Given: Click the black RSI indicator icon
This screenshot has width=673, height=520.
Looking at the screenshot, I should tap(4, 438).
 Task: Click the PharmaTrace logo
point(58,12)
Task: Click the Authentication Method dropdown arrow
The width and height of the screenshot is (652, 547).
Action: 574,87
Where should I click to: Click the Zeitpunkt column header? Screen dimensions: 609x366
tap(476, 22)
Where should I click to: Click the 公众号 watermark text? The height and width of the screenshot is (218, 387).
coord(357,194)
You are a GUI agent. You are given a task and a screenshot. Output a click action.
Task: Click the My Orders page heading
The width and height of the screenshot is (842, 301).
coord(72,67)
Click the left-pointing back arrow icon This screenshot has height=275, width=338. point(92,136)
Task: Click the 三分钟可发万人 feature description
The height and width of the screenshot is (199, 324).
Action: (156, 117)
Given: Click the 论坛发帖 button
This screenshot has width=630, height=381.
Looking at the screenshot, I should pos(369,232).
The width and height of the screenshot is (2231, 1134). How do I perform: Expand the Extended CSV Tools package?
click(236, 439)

####

### Exercise task
Extract every line of the records above, reproducing each one word for word.

### Solution to the problem
Given: Click the black RSI indicator icon
This screenshot has width=673, height=520.
Looking at the screenshot, I should tap(4, 438).
 Task: Click the PharmaTrace logo
point(58,12)
Task: Click the Authentication Method dropdown arrow
The width and height of the screenshot is (652, 547).
Action: 574,87
Where should I click to: Click the Zeitpunkt column header? Screen dimensions: 609x366
tap(476, 22)
Where should I click to: Click the 公众号 watermark text? The height and width of the screenshot is (218, 387).
coord(357,194)
You are a GUI agent. You are given a task and a screenshot. Output a click action.
Task: Click the My Orders page heading
The width and height of the screenshot is (842, 301).
coord(72,67)
Click the left-pointing back arrow icon This screenshot has height=275, width=338. point(92,136)
Task: Click the 三分钟可发万人 feature description
The height and width of the screenshot is (199, 324).
Action: (156, 117)
Given: Click the 论坛发帖 button
This screenshot has width=630, height=381.
Looking at the screenshot, I should pos(369,232).
The width and height of the screenshot is (2231, 1134). How do I perform: Expand the Extended CSV Tools package?
click(236, 439)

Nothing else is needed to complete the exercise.